BEGIN

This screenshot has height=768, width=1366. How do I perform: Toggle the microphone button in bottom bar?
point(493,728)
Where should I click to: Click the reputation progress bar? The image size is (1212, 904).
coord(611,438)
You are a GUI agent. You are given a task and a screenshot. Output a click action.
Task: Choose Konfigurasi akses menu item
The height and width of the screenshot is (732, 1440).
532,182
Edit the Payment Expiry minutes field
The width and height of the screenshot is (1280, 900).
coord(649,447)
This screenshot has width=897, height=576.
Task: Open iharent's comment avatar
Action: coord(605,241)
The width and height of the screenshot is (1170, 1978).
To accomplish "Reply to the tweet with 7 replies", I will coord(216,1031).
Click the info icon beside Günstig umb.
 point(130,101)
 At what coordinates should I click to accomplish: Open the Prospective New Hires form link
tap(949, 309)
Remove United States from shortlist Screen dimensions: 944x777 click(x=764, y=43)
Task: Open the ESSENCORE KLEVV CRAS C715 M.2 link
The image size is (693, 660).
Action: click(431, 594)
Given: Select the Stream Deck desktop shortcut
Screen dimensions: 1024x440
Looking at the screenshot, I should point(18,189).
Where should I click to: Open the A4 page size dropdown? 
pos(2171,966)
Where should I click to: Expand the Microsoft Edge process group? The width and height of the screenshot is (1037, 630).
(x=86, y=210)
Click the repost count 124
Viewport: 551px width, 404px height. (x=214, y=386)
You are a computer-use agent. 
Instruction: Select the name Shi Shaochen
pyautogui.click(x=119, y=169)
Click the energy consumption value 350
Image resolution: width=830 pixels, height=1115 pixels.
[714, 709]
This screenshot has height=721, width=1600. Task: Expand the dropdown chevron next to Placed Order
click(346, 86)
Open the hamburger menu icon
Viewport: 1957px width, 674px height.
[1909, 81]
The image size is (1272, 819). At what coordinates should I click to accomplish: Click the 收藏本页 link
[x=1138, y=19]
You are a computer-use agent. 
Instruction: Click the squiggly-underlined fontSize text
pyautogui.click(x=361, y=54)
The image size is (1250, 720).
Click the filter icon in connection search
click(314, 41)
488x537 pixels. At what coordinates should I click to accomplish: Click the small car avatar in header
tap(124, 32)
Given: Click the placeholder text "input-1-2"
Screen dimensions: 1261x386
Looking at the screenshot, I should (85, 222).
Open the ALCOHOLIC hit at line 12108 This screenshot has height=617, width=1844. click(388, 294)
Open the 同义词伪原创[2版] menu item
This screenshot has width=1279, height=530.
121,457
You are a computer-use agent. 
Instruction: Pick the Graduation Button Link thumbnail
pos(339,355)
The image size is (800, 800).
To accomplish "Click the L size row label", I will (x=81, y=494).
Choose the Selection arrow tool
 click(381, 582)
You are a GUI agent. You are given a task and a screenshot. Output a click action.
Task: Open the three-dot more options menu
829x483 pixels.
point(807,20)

END

WORK ORDER:
Nothing but an exact repetition of the entries is expected here.

TASK RESULT:
This screenshot has height=768, width=1366. How do I perform: Toggle the microphone button in bottom bar?
point(493,728)
Where should I click to: Click the reputation progress bar? The image size is (1212, 904).
coord(611,438)
You are a GUI agent. You are given a task and a screenshot. Output a click action.
Task: Choose Konfigurasi akses menu item
The height and width of the screenshot is (732, 1440).
532,182
Edit the Payment Expiry minutes field
The width and height of the screenshot is (1280, 900).
coord(649,447)
This screenshot has width=897, height=576.
Task: Open iharent's comment avatar
Action: coord(605,241)
The width and height of the screenshot is (1170, 1978).
To accomplish "Reply to the tweet with 7 replies", I will coord(216,1031).
Click the info icon beside Günstig umb.
 point(130,101)
 At what coordinates should I click to accomplish: Open the Prospective New Hires form link
tap(949, 309)
Remove United States from shortlist Screen dimensions: 944x777 click(x=764, y=43)
Task: Open the ESSENCORE KLEVV CRAS C715 M.2 link
The image size is (693, 660).
Action: click(431, 594)
Given: Select the Stream Deck desktop shortcut
Screen dimensions: 1024x440
Looking at the screenshot, I should point(18,189).
Where should I click to: Open the A4 page size dropdown? 
pos(2171,966)
Where should I click to: Expand the Microsoft Edge process group? The width and height of the screenshot is (1037, 630).
(x=86, y=210)
Click the repost count 124
Viewport: 551px width, 404px height. (x=214, y=386)
You are a computer-use agent. 
Instruction: Select the name Shi Shaochen
pyautogui.click(x=119, y=169)
Click the energy consumption value 350
Image resolution: width=830 pixels, height=1115 pixels.
[714, 709]
This screenshot has height=721, width=1600. Task: Expand the dropdown chevron next to Placed Order
click(346, 86)
Open the hamburger menu icon
Viewport: 1957px width, 674px height.
[1909, 81]
The image size is (1272, 819). At what coordinates should I click to accomplish: Click the 收藏本页 link
[x=1138, y=19]
You are a computer-use agent. 
Instruction: Click the squiggly-underlined fontSize text
pyautogui.click(x=361, y=54)
The image size is (1250, 720).
Click the filter icon in connection search
click(314, 41)
488x537 pixels. At what coordinates should I click to accomplish: Click the small car avatar in header
tap(124, 32)
Given: Click the placeholder text "input-1-2"
Screen dimensions: 1261x386
Looking at the screenshot, I should (85, 222).
Open the ALCOHOLIC hit at line 12108 This screenshot has height=617, width=1844. click(388, 294)
Open the 同义词伪原创[2版] menu item
This screenshot has width=1279, height=530.
121,457
You are a computer-use agent. 
Instruction: Pick the Graduation Button Link thumbnail
pos(339,355)
The image size is (800, 800).
To accomplish "Click the L size row label", I will (x=81, y=494).
Choose the Selection arrow tool
 click(381, 582)
You are a GUI agent. You are given a task and a screenshot. Output a click action.
Task: Open the three-dot more options menu
829x483 pixels.
point(807,20)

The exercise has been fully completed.